By ADAM C. SMITH, Times Political Editor
© St. Petersburg Times
published March 15, 2003
ST. PETERSBURG -- Two Mark Foleys are campaigning to replace Bob Graham in the U.S. Senate.
One is the Republican primary candidate hitting GOP functions and blasting Democrats for holding up the president's conservative judicial nominations. He calls for America to withdraw from the United Nations and touts his strong ratings from the National Rifle Association.
The other Foley, the one who spoke to the bipartisan Suncoast Tiger Bay Club Friday, is the general election candidate. Rather than red-meat Republican themes, he talks about fighting mental illness, getting Medicare to better cover preventive health care and bipartisanship.
"Our health system is in crisis, and we are coming up with sound-bite solutions to solve problems that are much more complex," he said, suggesting that excessive jury awards are only part of the problem facing doctors and hospitals.
"I'm always looking for, 'Can we stop the yelling for five minutes and focus on results?' " he said.
The two Foleys don't necessarily contradict each other; they merely emphasize different messages for different audiences.
But they highlight one of the challenges the four-term congressman from West Palm Beach faces in his first statewide campaign. Foley is widely viewed as a moderate Republican but must survive a Republican primary typically dominated by conservative voters. He faces at least one primary opponent, Bill McCollum, whose conservative credentials are unquestioned.
Still largely unknown across the state, Foley, 48, is winning over plenty of Tampa Bay Republicans who think he has broader appeal than McCollum, who lost to Democrat Bill Nelson in the 2000 Senate race.
Some of his issues, though, could be trouble among conservative voters.
He supports banning controversial partial birth abortion procedures, an issue that on Friday drew pointed questions from abortion rights supporters. But Foley is the only Republican in Florida's delegation that Planned Parenthood pegs as having a mixed abortion record, rather than consistently supporting abortion restrictions.

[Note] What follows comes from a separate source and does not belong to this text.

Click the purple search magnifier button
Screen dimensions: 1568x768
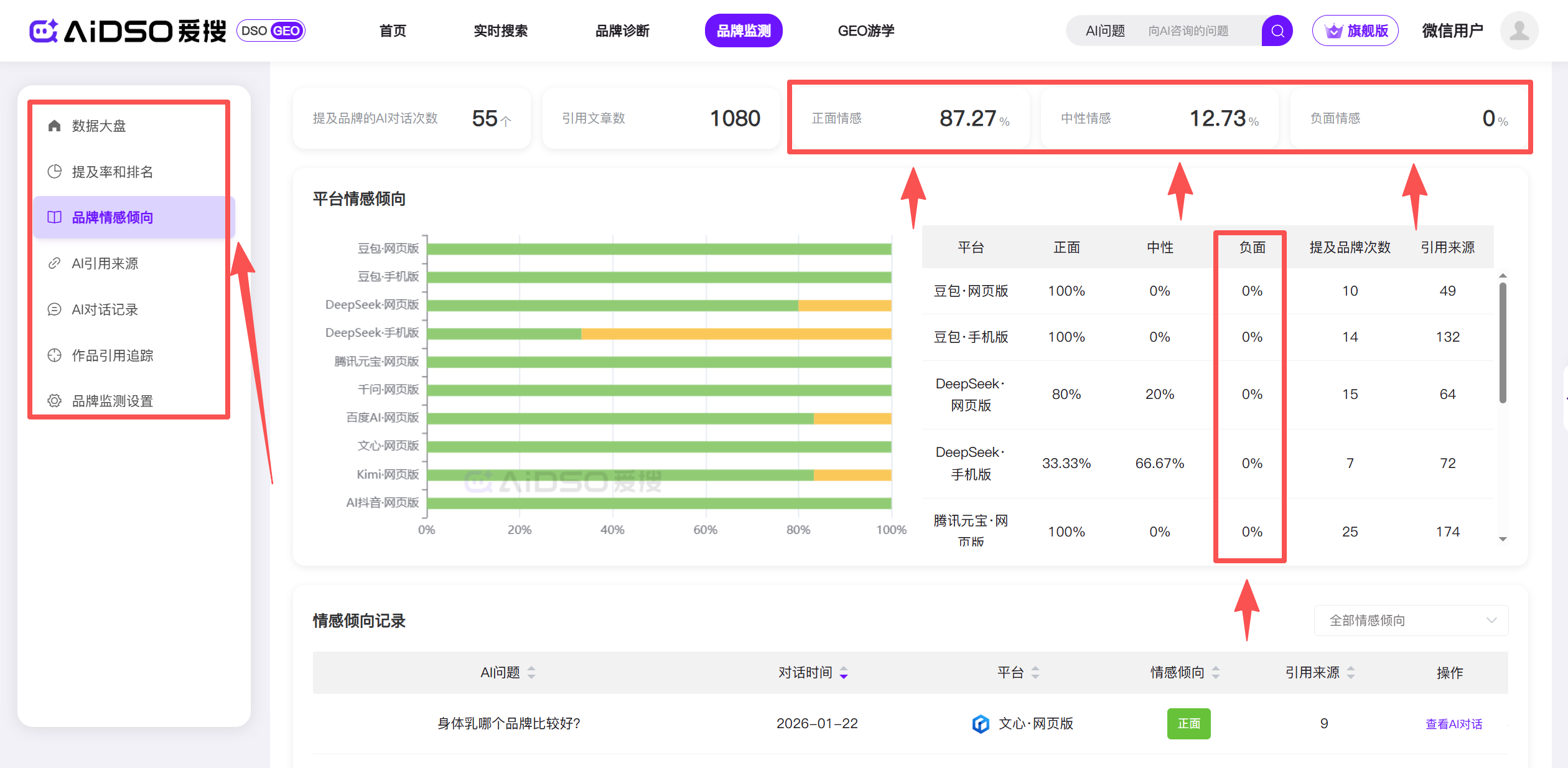tap(1277, 31)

Through 2002, the American Conservative Union gave him a lifetime score of 81, lower than all but two of Florida's congressional Republicans. He lost points because of stances such as supporting campaign finance reform and opposing reducing money for the National Endowment for the Arts.
On Friday, Foley staunchly defended President Bush's handling of Iraq and the war on terrorism, as well as his plan to cut the tax on corporate dividends. But he indirectly questioned the president's efforts to reform Medicare by relying on private managed care to improve access to prescription drugs.
"I'm the last person you'll find encouraging more HMOs. I say HMOS stand for Healthy Members Only," Foley said.
With Graham expected to run for president, Republicans could be well-positioned to pick up another Senate seat. Some party activists, however, worry that neither Foley nor McCollum is a strong enough candidate. The White House is reportedly pushing U.S. Housing Secretary and former Orange County Chairman Mel Martinez to run.
Democrats looking at the Senate seat include U.S. Reps. Allen Boyd of Monticello, Peter Deutsch of Fort Lauderdale and Alcee Hastings of Miramar; state Sen. Walter "Skip" Campbell of Tamarac; and Miami-Dade Mayor Alex Penelas.